Many potential property buyers are sitting on the sidelines waiting for interest rates to drop.
Image: Simphiwe Mbokazi
South African workers with mortgage loans, or those planning to buy a home through mortgage financing, are facing the rising cost of servicing debt as a more immediate concern.
Dr Roelof Botha, economic advisor to the Optimum Investment Group, said that the real prime overdraft rate, adjusted for inflation, currently stands at 7.2%. This is more than 130% higher than it was in 2014.
According to Botha, monetary policy authorities have prioritised the fight against inflation at a time when South Africa’s construction sector is already struggling to stay afloat.
“The values of building plans approved by most local authorities have declined by more than 50% since interest rates were pushed to their highest levels in 15 years, while total unemployment reached a historic high during the first quarter of 2026,” he said.
The economist said that lower interest rates are needed to address these challenges and stimulate job creation in one of the country’s most labour-intensive sectors, construction.
He adds that involving private sector engineers and project managers in identifying and executing urgent infrastructure and public works projects, particularly road upgrades, could significantly help create jobs while also broadening the tax base.
In a recent LinkedIn post, Gerhard Kotzé, chief executive officer and franchisor at RealNet Properties, said that the latest data from BetterBond confirms that the property market is recovering, though the reality differs depending on location.
According to Kotzé, while the Western Cape continues to attract attention in the luxury property market, Gauteng is leading in terms of yield and transaction volumes.
“Johannesburg South-East recorded a 28.6% increase in home loans over the past year.
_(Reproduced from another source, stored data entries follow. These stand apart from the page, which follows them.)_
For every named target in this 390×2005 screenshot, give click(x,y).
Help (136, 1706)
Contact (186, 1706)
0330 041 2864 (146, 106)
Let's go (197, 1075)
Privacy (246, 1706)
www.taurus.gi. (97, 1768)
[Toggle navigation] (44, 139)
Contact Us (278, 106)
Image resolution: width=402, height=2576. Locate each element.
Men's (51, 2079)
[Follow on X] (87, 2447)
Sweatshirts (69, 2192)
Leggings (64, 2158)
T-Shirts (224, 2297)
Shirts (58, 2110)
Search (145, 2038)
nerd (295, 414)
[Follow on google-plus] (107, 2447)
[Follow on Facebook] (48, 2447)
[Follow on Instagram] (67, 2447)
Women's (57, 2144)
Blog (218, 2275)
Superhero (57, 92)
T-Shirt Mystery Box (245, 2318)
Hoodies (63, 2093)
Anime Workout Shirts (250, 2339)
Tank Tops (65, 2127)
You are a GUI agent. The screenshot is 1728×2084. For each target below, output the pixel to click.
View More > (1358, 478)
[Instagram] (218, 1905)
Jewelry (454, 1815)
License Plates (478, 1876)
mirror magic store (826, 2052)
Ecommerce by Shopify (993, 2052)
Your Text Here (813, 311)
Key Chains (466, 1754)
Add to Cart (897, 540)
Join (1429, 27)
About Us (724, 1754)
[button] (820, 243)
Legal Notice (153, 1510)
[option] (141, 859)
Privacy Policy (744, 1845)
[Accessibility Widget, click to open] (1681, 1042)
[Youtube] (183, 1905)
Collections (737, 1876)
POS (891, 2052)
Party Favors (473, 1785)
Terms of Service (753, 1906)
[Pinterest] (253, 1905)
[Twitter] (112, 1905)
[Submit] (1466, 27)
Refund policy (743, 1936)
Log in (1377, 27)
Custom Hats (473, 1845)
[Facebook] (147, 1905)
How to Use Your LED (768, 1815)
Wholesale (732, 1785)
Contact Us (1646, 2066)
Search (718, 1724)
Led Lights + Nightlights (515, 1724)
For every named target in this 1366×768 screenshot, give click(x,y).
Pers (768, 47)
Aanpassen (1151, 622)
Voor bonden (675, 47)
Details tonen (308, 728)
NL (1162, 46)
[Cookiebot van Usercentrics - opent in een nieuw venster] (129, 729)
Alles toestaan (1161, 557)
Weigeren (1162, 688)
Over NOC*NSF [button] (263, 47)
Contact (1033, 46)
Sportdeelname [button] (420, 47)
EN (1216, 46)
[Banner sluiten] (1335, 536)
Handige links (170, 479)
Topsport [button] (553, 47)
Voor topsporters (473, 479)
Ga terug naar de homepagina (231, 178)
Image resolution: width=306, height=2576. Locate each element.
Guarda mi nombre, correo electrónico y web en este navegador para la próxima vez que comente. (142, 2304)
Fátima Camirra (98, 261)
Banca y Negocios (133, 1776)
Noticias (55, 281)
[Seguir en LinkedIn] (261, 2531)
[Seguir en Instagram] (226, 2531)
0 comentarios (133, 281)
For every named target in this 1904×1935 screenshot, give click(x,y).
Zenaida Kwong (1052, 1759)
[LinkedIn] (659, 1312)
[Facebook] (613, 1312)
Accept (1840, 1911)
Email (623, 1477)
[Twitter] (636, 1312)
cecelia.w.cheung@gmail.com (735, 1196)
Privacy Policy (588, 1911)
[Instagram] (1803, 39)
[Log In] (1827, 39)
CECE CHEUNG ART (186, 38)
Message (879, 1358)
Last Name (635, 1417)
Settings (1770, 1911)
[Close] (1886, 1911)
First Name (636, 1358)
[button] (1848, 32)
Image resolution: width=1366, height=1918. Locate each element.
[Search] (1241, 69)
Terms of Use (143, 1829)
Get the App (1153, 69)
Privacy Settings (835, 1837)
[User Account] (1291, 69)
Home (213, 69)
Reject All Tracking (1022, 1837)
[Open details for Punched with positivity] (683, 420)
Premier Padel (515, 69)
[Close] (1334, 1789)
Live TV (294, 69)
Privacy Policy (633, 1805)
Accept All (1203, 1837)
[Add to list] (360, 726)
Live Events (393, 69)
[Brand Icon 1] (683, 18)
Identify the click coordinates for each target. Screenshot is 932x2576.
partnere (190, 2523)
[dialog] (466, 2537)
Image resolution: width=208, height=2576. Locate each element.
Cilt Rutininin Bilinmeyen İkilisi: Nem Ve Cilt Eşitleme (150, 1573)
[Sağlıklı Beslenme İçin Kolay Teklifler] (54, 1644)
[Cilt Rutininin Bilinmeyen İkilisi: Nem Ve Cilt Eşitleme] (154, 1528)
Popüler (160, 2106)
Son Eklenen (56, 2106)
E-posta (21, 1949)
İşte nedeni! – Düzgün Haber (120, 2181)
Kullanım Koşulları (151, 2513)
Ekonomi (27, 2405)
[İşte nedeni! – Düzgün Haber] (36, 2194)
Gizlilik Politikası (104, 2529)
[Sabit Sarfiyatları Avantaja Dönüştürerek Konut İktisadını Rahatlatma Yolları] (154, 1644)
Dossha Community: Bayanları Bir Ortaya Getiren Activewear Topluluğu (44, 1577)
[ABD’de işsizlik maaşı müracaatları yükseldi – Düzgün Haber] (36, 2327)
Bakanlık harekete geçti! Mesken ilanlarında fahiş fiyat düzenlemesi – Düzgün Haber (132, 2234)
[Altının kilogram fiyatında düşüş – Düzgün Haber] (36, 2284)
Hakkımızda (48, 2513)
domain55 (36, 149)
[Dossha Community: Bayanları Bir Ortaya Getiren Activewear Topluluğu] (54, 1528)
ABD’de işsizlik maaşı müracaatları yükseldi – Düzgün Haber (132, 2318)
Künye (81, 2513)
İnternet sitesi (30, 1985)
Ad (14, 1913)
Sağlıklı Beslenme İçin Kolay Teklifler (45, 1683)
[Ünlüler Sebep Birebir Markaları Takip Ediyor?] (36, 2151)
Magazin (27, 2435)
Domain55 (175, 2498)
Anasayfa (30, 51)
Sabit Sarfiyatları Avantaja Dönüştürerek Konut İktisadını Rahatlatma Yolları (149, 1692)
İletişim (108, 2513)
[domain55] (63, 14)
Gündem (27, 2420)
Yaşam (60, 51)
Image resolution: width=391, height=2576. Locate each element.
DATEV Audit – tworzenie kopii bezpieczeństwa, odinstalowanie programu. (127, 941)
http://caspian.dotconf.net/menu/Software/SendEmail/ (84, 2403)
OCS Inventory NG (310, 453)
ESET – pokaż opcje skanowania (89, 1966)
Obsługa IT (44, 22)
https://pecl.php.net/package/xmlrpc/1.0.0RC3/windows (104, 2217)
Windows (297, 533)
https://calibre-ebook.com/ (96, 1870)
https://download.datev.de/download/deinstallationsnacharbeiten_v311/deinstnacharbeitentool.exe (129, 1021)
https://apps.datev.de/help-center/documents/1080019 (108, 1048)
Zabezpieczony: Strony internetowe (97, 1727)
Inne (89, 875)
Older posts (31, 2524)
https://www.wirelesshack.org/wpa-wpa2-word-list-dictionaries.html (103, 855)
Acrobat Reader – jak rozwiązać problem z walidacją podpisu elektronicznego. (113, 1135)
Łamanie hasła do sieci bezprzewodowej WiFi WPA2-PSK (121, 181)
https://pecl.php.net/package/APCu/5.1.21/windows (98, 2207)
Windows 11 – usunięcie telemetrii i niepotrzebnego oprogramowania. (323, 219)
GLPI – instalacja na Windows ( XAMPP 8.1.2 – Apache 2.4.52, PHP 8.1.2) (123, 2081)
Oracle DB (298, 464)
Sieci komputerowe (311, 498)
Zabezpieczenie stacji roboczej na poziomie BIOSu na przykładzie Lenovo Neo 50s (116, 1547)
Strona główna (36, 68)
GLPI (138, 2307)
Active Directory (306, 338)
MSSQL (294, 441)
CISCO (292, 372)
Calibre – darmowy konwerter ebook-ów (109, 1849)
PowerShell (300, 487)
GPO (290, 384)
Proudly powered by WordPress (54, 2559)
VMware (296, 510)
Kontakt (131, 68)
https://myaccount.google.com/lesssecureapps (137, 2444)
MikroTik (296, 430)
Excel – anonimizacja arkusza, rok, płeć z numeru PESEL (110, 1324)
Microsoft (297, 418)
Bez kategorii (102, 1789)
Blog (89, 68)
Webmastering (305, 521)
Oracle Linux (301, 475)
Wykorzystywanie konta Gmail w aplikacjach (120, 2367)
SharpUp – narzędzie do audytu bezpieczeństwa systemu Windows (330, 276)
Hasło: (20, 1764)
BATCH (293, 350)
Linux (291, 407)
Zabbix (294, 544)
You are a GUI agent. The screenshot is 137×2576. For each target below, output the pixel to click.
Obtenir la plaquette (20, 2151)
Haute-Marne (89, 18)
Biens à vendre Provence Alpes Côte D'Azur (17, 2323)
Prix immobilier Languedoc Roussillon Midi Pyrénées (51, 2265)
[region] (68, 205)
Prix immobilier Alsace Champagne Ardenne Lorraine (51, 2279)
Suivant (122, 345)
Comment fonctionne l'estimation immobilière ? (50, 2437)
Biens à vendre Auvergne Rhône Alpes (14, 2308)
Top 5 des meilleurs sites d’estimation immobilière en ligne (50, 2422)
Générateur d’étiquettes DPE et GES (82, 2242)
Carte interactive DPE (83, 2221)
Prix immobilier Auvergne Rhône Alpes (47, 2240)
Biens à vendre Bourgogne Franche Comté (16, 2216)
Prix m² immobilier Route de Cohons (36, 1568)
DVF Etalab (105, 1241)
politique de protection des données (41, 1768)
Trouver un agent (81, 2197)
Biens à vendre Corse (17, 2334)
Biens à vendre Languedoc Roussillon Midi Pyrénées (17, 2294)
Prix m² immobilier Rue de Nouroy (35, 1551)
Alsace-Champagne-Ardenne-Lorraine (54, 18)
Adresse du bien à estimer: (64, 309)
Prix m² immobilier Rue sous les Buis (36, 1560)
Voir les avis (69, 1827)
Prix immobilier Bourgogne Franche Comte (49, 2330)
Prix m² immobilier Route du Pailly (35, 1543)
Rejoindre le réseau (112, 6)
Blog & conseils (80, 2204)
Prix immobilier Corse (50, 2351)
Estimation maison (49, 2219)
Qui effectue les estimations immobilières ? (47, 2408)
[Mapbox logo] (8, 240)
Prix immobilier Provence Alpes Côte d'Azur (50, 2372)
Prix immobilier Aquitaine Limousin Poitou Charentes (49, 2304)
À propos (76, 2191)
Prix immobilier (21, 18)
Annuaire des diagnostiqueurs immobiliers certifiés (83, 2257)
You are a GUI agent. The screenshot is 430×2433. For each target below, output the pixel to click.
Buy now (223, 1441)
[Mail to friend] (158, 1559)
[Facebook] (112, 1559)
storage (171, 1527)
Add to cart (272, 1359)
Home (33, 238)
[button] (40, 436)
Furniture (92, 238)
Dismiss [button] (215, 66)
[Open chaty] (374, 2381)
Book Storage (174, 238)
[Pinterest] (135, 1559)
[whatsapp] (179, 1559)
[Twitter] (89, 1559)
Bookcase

If you are looking for accessible entry points and consistent demand, this is currently the most active property market in the country,” he said.
For property practitioners, Kotzé said that the market is presenting a contradiction: confidence remains high, but banks have tightened their lending requirements.
He noted that average deposit requirements for first-time buyers increased by 33% in a single quarter and now sit at around 38%.
According to Kotzé, the role of property practitioners has increasingly become one of managing expectations.
“Do not let a seller take their home off the market unless the buyer has proven they can bridge that deposit gap,” he advised.
For first-time buyers, Kotzé said that average home prices reached new highs in April, while many prospective buyers remain on the sidelines waiting for interest rates to decline.
He warned, however, that any future relief on monthly bond repayments could quickly be offset by rising property prices once the market gains stronger momentum.
“They need to realise that any relief on their monthly bond will likely be swallowed by a spike in property prices once the market truly opens up,” he said.
“If you wait for the perfect moment, you risk being permanently outpaced.”
According to him, buying property currently offers better value than building from scratch.
Kotzé said that construction costs, particularly for cement and electrical equipment, are increasing at a faster rate than house prices.
As a result, this creates a natural floor under existing property values because it is becoming more expensive to replicate a home than to purchase one on the open market.
“The bottom line is that waiting for a better economic climate often comes at a price,” he said.
“The most effective strategy right now is to secure the asset and treat ownership as the primary hedge against future inflation.”
Meanwhile, in a pre-repo rate commentary released ahead of next week’s Monetary Policy Committee meeting, BetterBond said that South Africa’s property market is resilient enough to withstand a possible interest rate hike.
The company noted that while the housing market continues to recover, growing inflationary pressure linked to fuel price shocks and global economic uncertainty could prompt a more cautious lending environment.
As a result, BetterBond believes the prime lending rate could increase when the Monetary Policy Committee meets on May 28.
“Although not ideal, enough has been done in recent months to restore investor confidence in the property market,” said Bradd Bendall, national head of sales at BetterBond.
“While ongoing global tensions have raised concerns around inflationary pressures, South Africa’s economic fundamentals remain on a solid footing, and the housing market is likely to withstand an increase in the prime lending rate,” he added.
The possible shift comes after two consecutive decisions to keep the prime lending rate unchanged at 10.25%.
Despite no movement since the last rate cut in November last year, home loan applications have continued to grow steadily, recording a year-on-year increase of 6.2%, according to Bendall.
“Home prices have also reached record levels for both first-time buyers and repeat buyers,” he said.
Bendall added that while a potential interest rate hike may weaken expectations of further financial relief for consumers, underlying demand in the housing market remains supported by continued growth in bond applications and resilience across key regions.